| Your task |
Report each line of the listing below that holds "agent".
---------- Data records ----------
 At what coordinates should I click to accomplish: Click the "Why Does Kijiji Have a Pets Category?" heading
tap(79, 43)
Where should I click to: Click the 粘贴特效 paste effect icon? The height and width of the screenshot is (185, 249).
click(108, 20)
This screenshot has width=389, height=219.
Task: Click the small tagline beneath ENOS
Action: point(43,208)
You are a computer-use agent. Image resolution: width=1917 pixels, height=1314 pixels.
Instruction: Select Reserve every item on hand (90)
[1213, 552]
----------
---------- Data records ----------
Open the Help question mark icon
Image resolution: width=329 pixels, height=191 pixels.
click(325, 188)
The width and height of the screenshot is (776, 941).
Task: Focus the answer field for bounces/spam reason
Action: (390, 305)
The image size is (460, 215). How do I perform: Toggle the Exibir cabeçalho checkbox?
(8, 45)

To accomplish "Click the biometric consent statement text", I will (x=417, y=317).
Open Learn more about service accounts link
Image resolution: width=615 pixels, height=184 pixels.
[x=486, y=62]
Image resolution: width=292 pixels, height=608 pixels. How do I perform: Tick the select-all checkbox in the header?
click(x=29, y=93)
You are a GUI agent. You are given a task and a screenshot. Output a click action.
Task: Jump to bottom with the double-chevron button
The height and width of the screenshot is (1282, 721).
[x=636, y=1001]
----------
| Answer space |
You are a computer-use agent. Image resolution: width=1917 pixels, height=1314 pixels.
You are a GUI agent. You are given a task and a screenshot. Output a click action.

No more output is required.